It's 3am. What am I still doing up?
More to the point, I'm still at work - what am I doing here?!
I finished a while ago. Well, almost. I still have a few things left to tie up, but this after hours venture onto the internet is allow me to download the newly discovered episodes of Doctor Who (The Enemy of the World/The Web of Fear).
I'm tired - not just physically, but emotionally too. I can't carry on like this - work is taking its toll on me, and more than ever there's that feeling looming over me that I'll be resigning soon.
Speaking to the gf on the phone earlier, she feels the same - as if this place is a poison, changing us; forcing us to act in ways we don't agree with at all. She's right. It is.
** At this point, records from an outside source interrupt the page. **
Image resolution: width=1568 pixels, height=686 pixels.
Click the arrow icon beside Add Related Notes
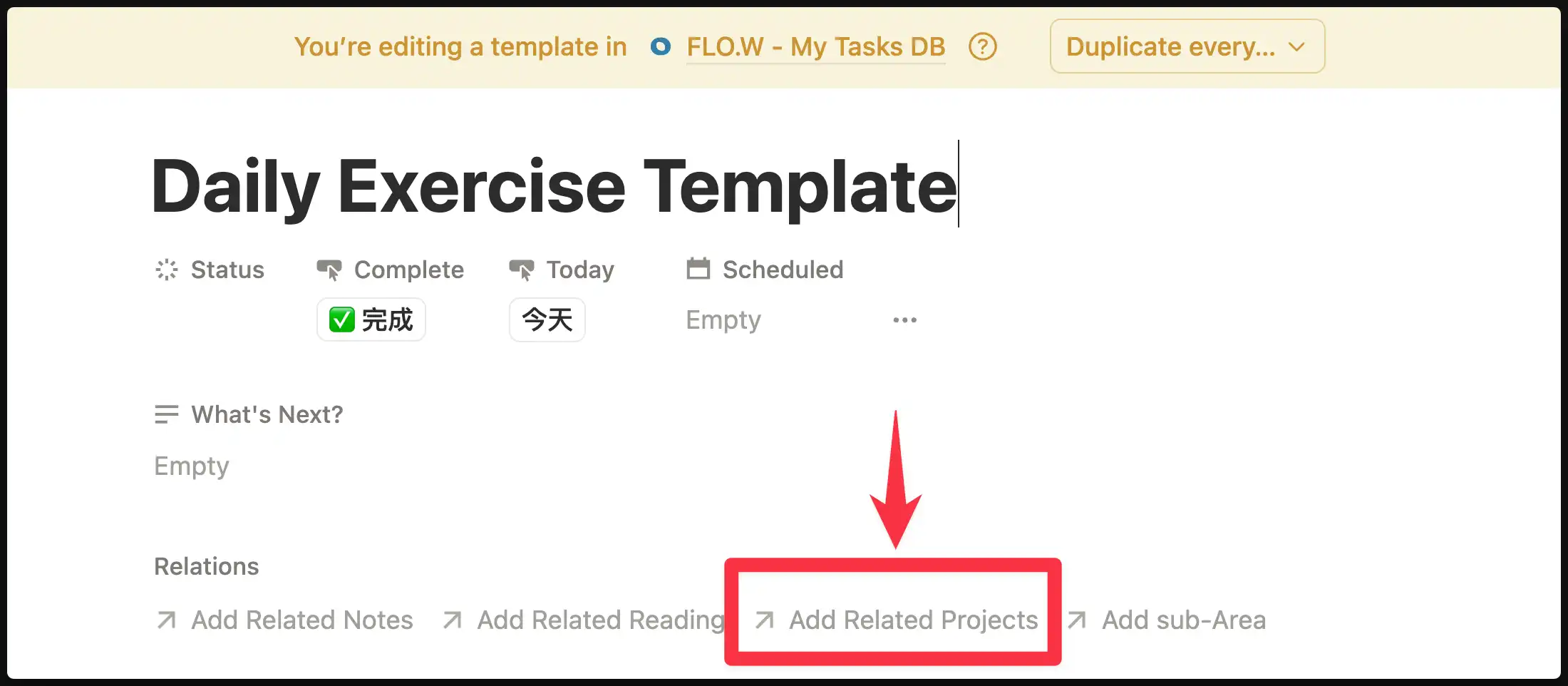tap(166, 620)
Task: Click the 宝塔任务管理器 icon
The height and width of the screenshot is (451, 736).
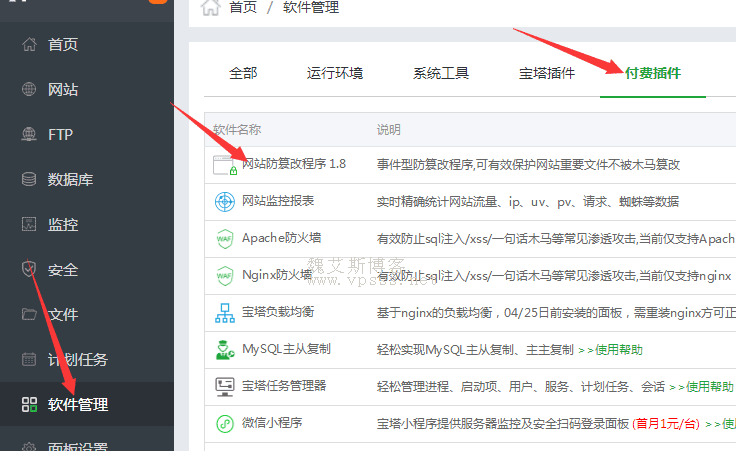Action: point(224,386)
My meltdown (this time) comes from how those around me see me. I don't think the team members who report to me view me in much of a professional light. To them I'm a joke in a cheap suit. Can't blame them. It's a shitty company that doesn't invest in people - or payroll. Often I'm tasked to do things that actually two or even three people should be doing. Because I do it solo, the work suffers.
I'm still young too, but nobody gets much time these days to direct me, and nurture me. It's pretty much self guess work as to what I need to be doing, and getting on with it.
That tiredness throws me off course, too. I don't often get to think straight, because my brain - so deprived of regular sleep - doesn't know how to anymore. I need a pattern, and I need a 'normal' amount of sleep each night. Almost 7 years of close after close (sometimes as late as 4am; or 6am back in the days I worked at Westfield) I realise just what it does to your health.
Can I improve my image to others? Of course, with a big push from myself - but I just don't have it in me anymore. Years ago I did, but I'm burnt out and after escape.
I should focus on the other things in my life - like my gf, and the scripts I should be writing.
Why aren't I writing them, again? A completely separate meltdown in action right there!!!
My download is complete.
My meltdown isn't.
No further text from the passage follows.